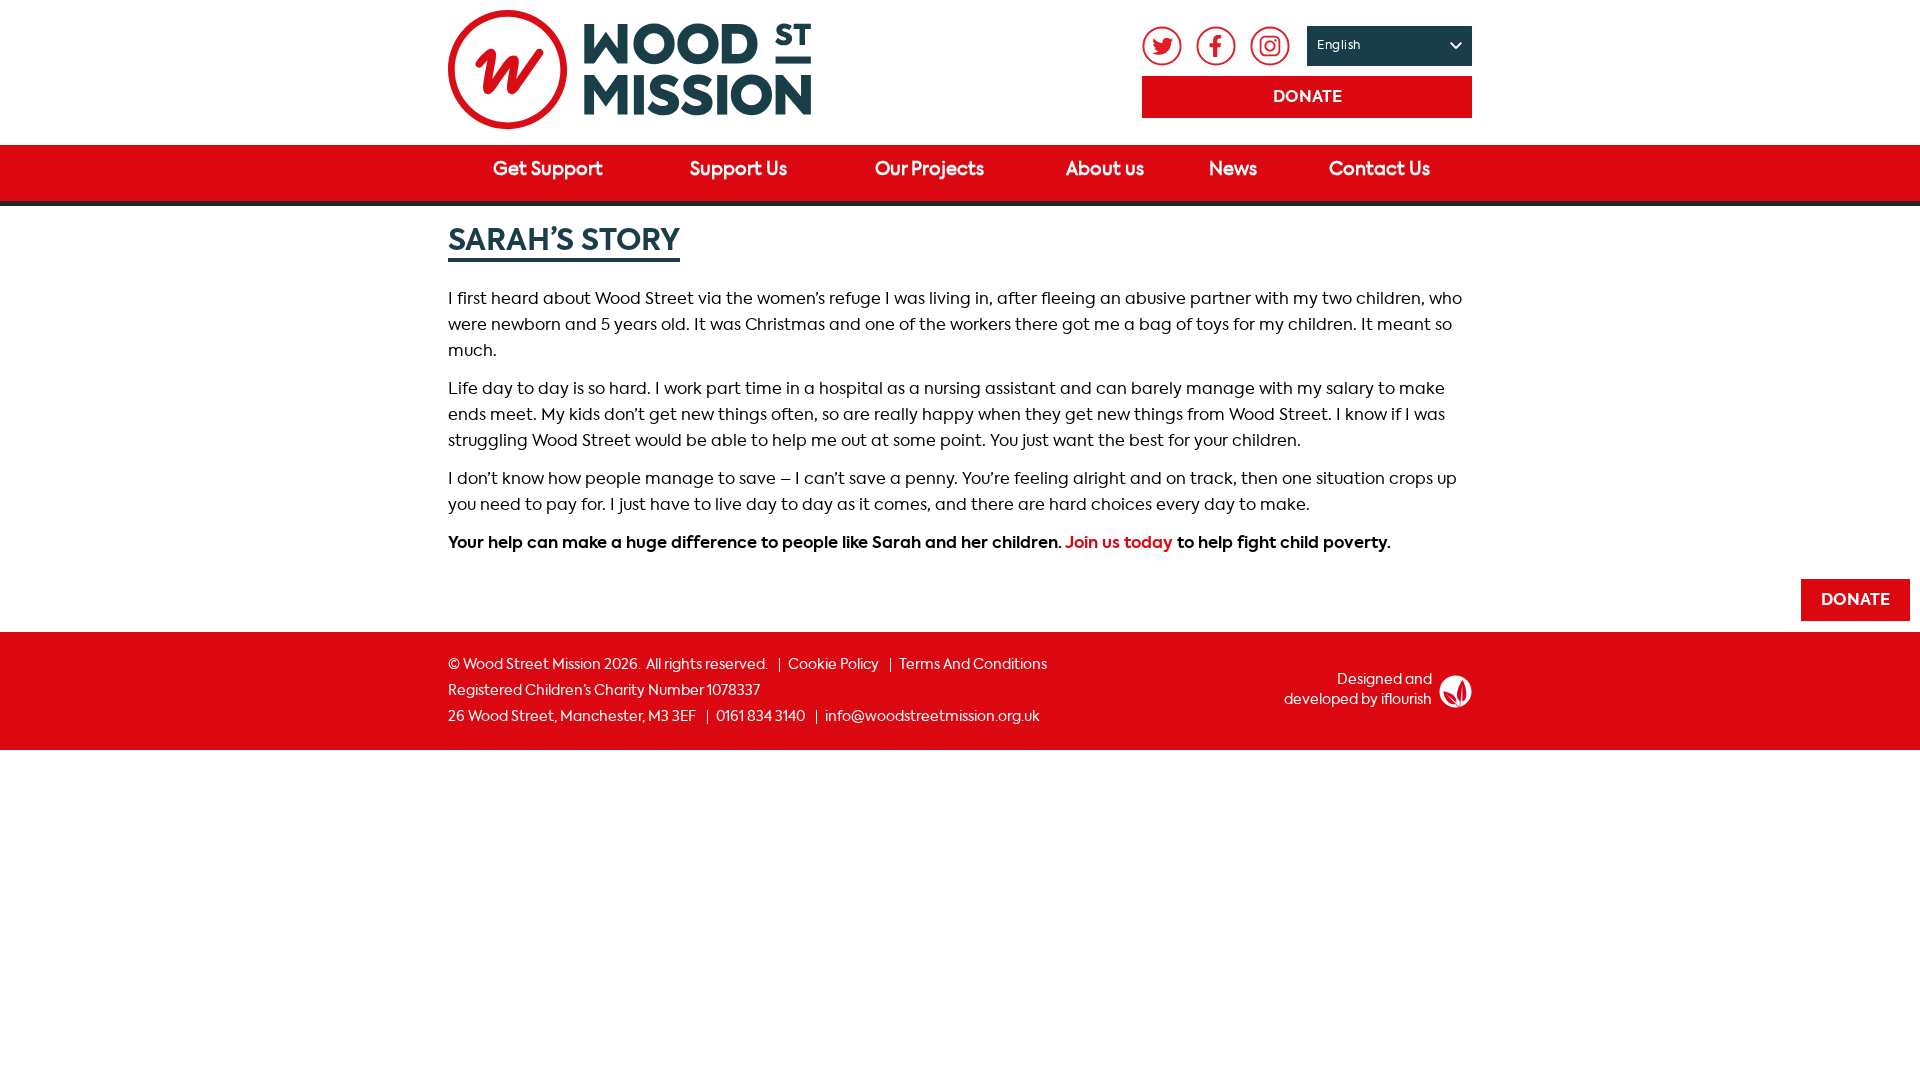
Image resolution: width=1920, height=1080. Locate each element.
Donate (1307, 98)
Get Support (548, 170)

§

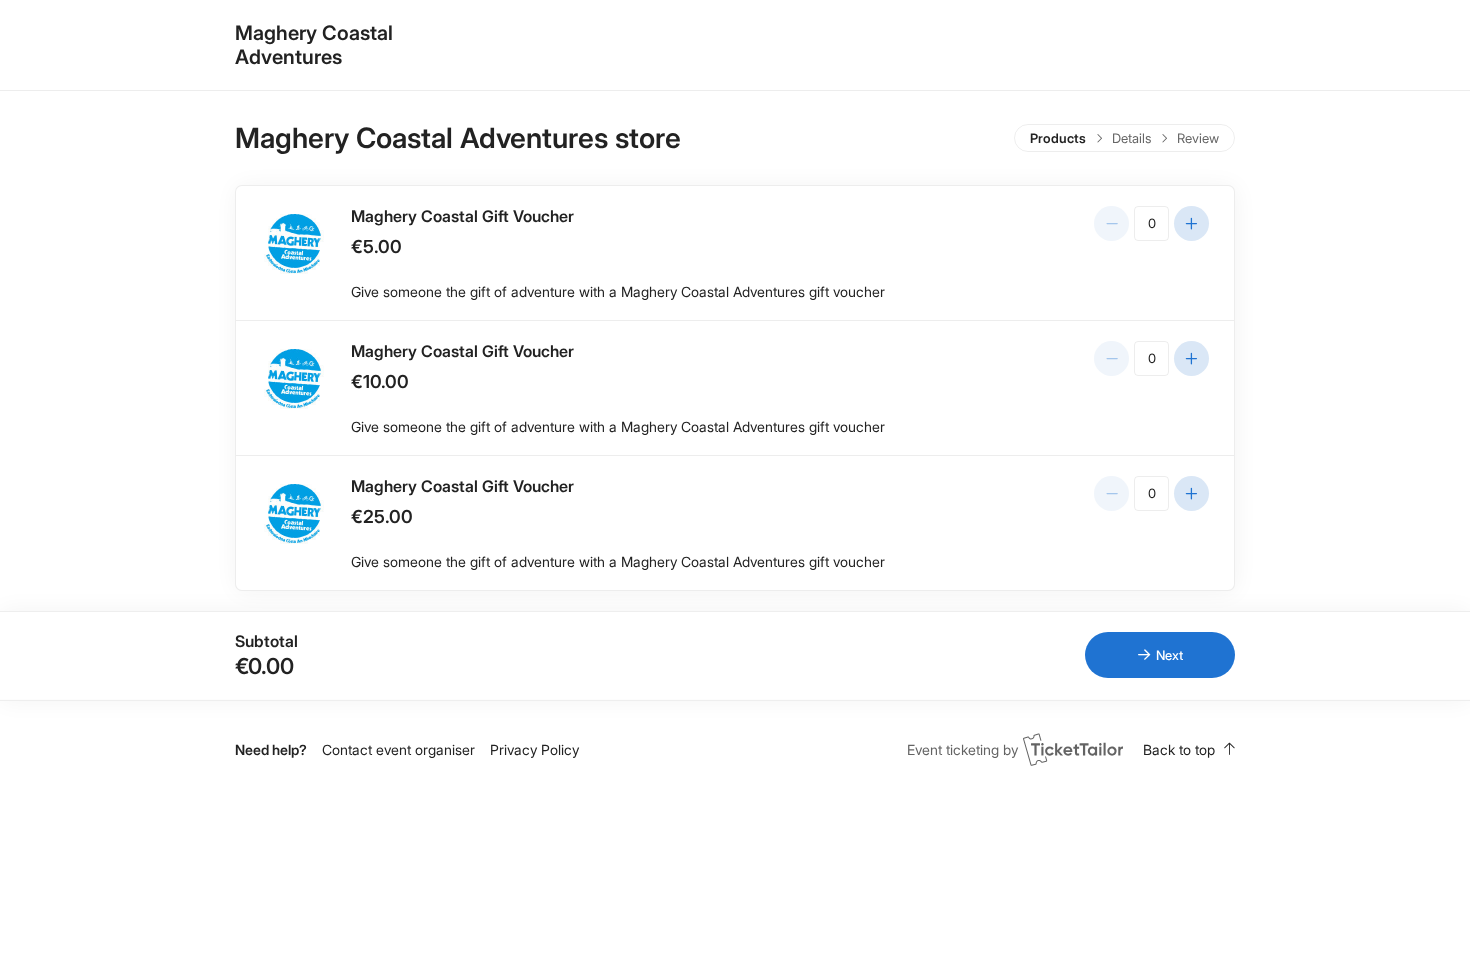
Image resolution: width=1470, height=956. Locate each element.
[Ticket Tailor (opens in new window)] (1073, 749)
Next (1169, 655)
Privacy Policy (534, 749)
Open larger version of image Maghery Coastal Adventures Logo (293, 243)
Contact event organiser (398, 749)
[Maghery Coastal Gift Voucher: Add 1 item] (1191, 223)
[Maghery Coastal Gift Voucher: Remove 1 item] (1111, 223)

§

**Goal of the exercise**
Would you print exactly and only the lines of the material above that run from the line with "Privacy Policy (534, 749)" through the line with "[Maghery Coastal Gift Voucher: Remove", both included?

**Exercise output**
Privacy Policy (534, 749)
Open larger version of image Maghery Coastal Adventures Logo (293, 243)
Contact event organiser (398, 749)
[Maghery Coastal Gift Voucher: Add 1 item] (1191, 223)
[Maghery Coastal Gift Voucher: Remove 1 item] (1111, 223)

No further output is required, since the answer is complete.